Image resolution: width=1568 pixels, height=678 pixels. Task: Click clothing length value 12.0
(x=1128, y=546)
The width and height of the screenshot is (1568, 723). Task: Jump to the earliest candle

==

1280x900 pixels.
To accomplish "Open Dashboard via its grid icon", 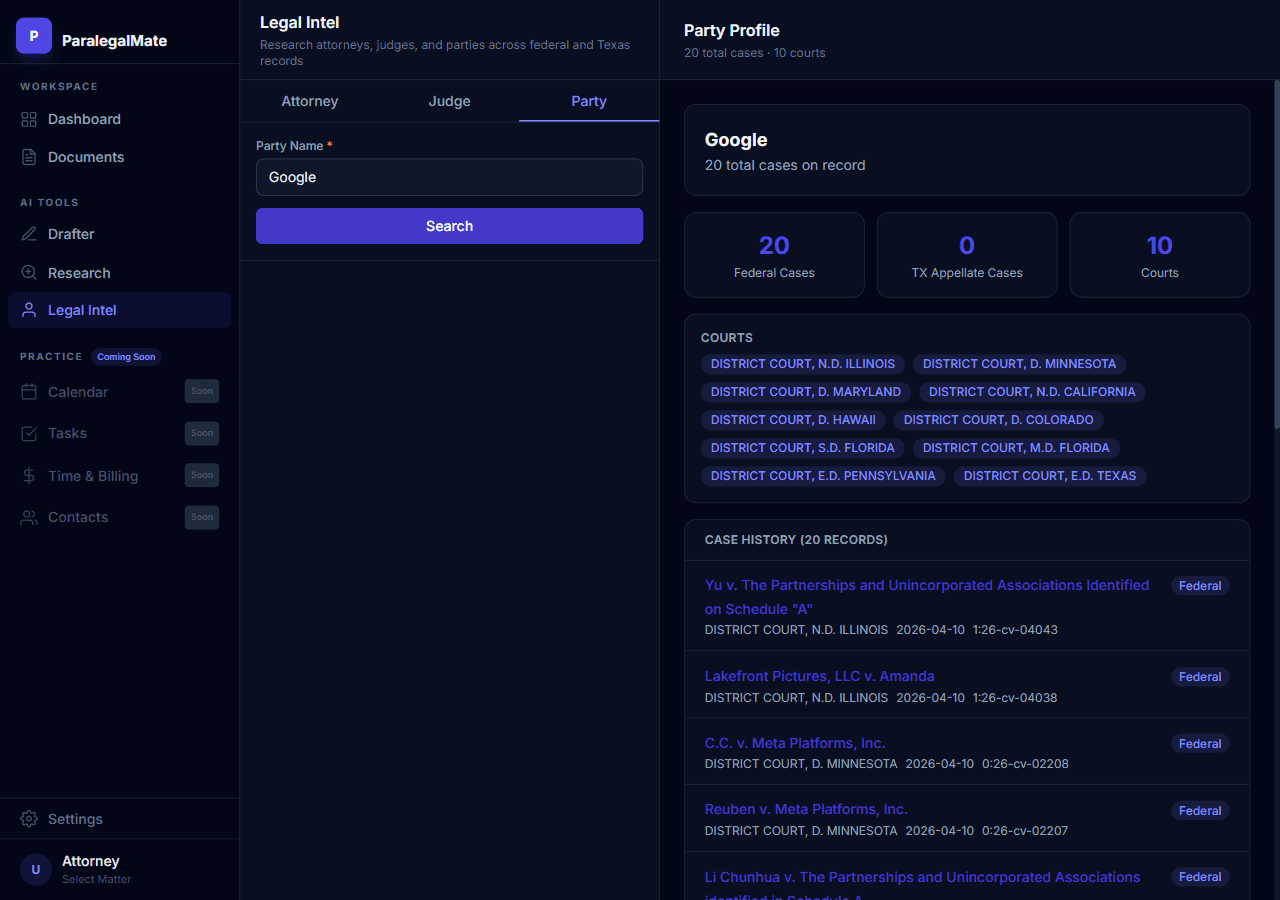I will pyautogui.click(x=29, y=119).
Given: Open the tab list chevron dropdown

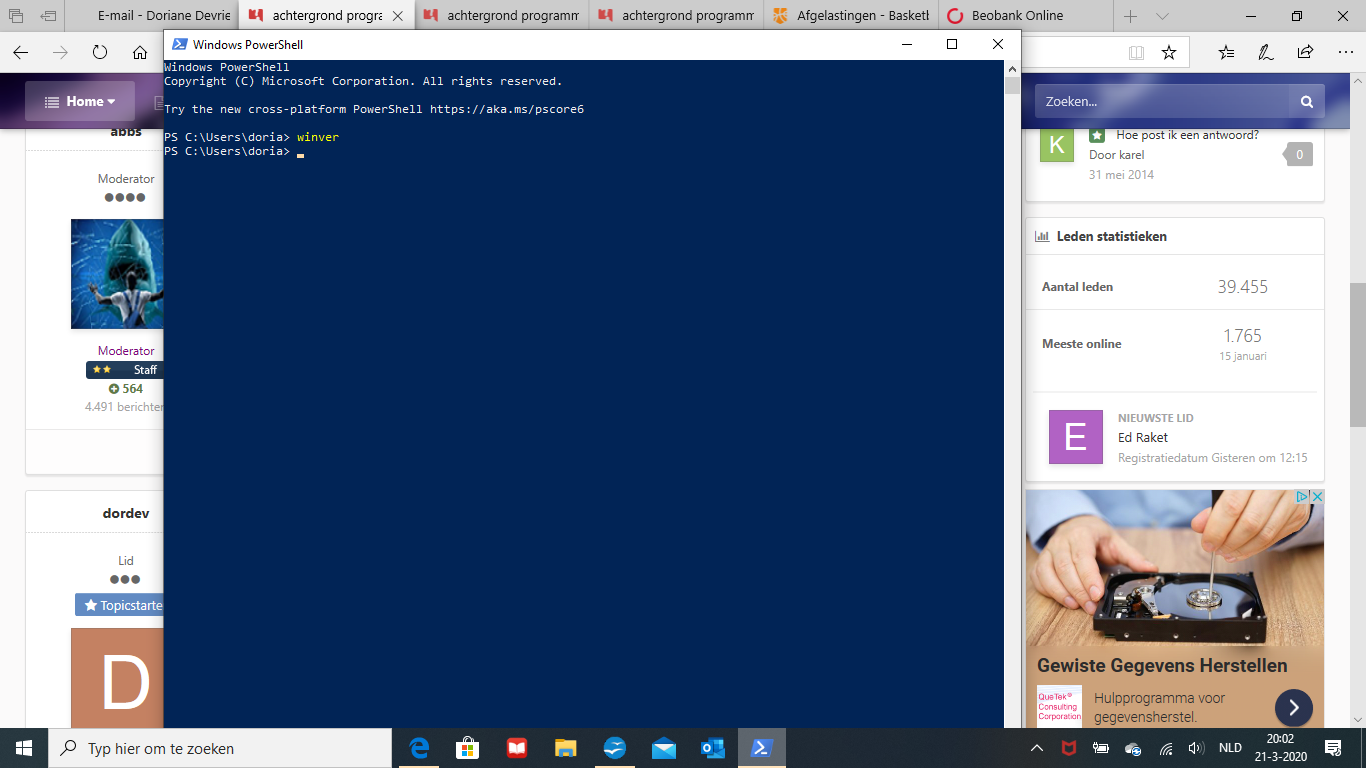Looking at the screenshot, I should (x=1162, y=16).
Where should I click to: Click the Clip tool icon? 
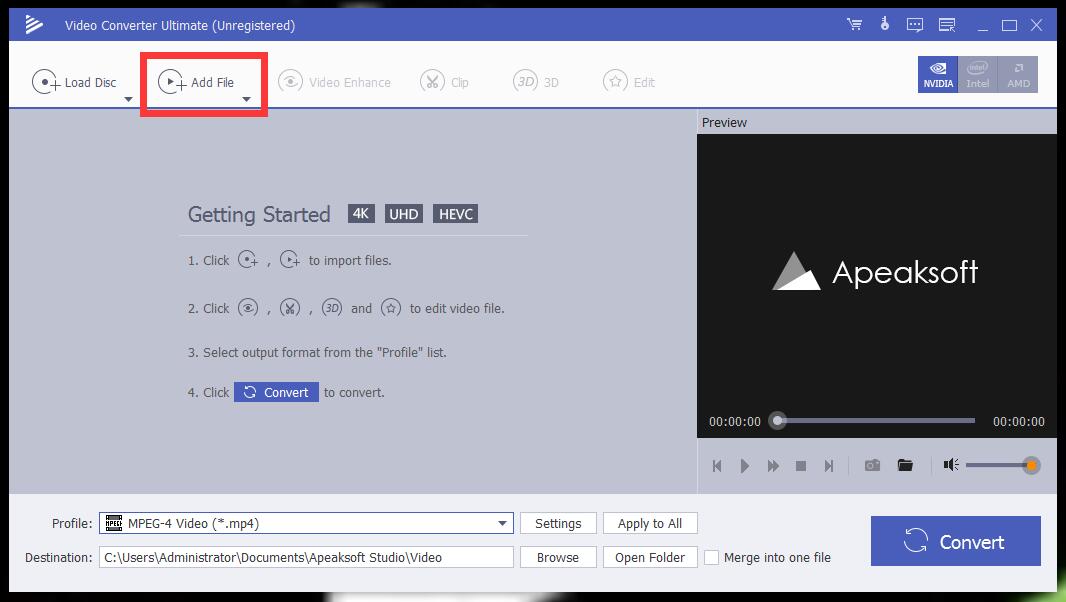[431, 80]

# ACTION ITEM
From the listing above, output exactly the run of lines that starts with the line containing "Image resolution: width=1568" and ends with the line containing "The width and".

# RESULT OF THE EXERCISE
Image resolution: width=1568 pixels, height=678 pixels. Task: Click clothing length value 12.0
(x=1128, y=546)
The width and height of the screenshot is (1568, 723). Task: Jump to the earliest candle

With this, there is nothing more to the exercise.